Sorry if that's too much for everyone to read, but I just felt it was appropriate to self examine everything I have been through in the past 19 years...

Say it with me :

"I have learned my lesson. I will put my life back together. Too much alcohol, to much drugs, overindulgence in any vice including sex, gambling, can threaten my well being physically and psychologically. I will value my body, my mind, my self enough to take care of it, respect it, honor it, value it, as if it's the only one I have. I will not kill myself. I will not voluntarily make decisions that could destroy my organs, my brain prohibiting functioning to my highest capacity. "

"I will look out for myself, I will eat right, sleep a full night, keep my thoughts clear free from hallucinatory drugs.

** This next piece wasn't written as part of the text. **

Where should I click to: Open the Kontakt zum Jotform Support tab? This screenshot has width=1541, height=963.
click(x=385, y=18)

I will discover my self, who I am, what my gifts are, what I can contribute to my world. I will devote my life to feeling good about me, expressing myself through work pursuits and creative outlets, art, music, theater, I can be do, anything I desire. "

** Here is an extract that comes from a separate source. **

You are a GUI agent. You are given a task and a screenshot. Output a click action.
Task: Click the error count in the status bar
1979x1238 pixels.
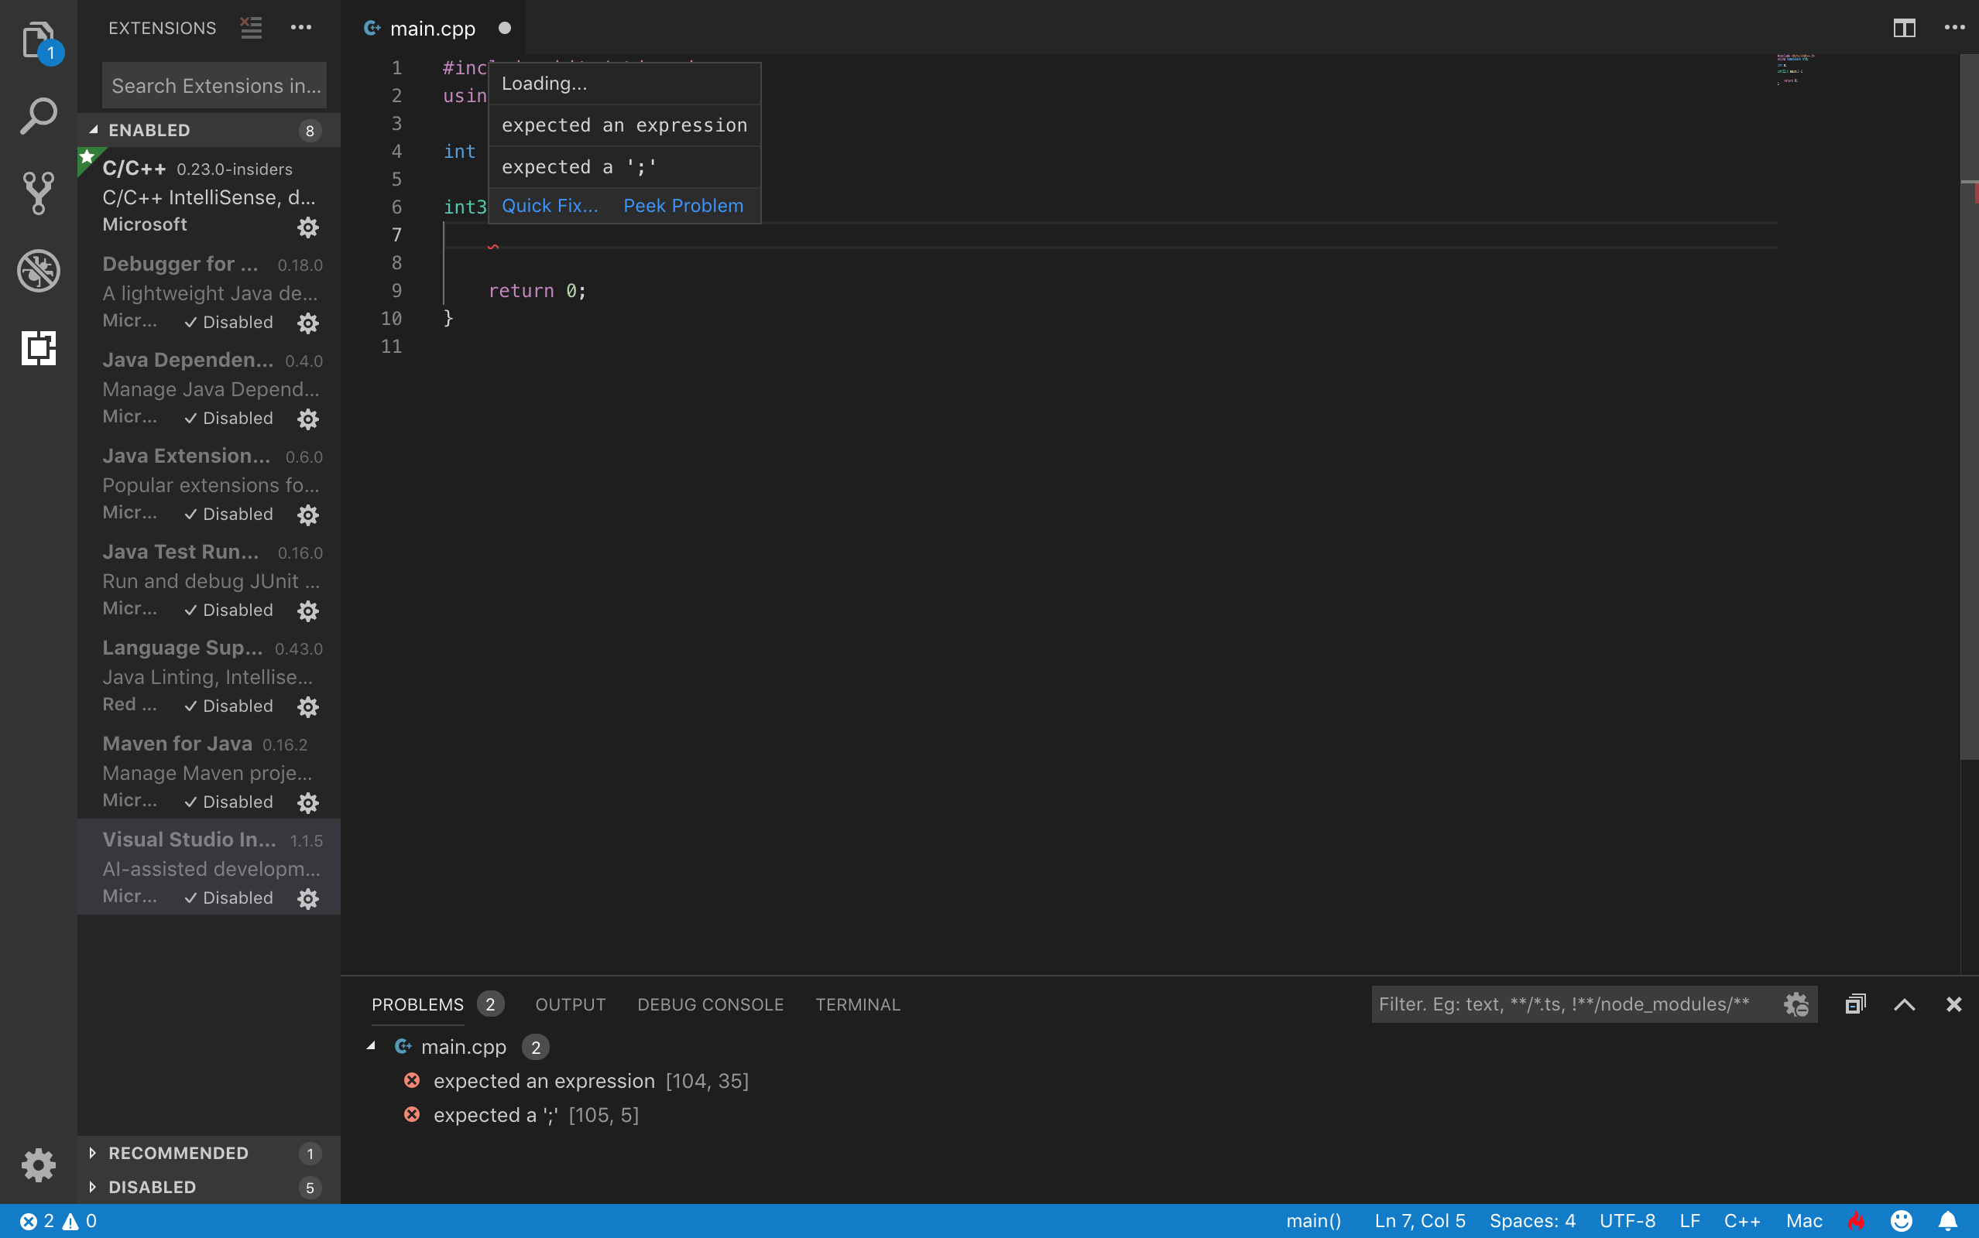(39, 1220)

"I am healthy, wealthy, and wise"

"I trust myself"

"Spiritually I will understand the mind body connection, and so I won't fill myself with negativity, criticism, or destructive emotions. I will not hold guilt, shame, hate, blame, and I will take full responsibility for my life and experience. I know I create my reality so I am careful in words as not to berate, put down, judge, make fun of, bully, lie, cheat, steal to or from any peer. And likewise i will turn a deaf ear to criticism.I will protect my mind from outside influences knowing that is what destroys a man."

"I will deal with honor, truth, sincerity, compassion, empathy, kindness, love, dignity, and respect in regards to my peers. I will find true love, my soul mate, have my own family, and teach my children everything I have learned here. I will watch them grow to be exceptional humans, strive for the best, and live a joyful life."

"I will tell my children that life is joyful, and by my expression, my commitments this day, I will be the light for them, a shining example."

"This is what the past 3 months (19 years) has taught me, I must change the way I think, for my thoughts and actions brought me to the place I am at, today. Tomorrow I will be a new me, ready to fulfill my destiny laid out here today. Every day I shall repeat these words until they are burned into my soul, I am ready to accept this great life I have been given."

Repeat this post out loud morning and before bed daily for at least 30 days.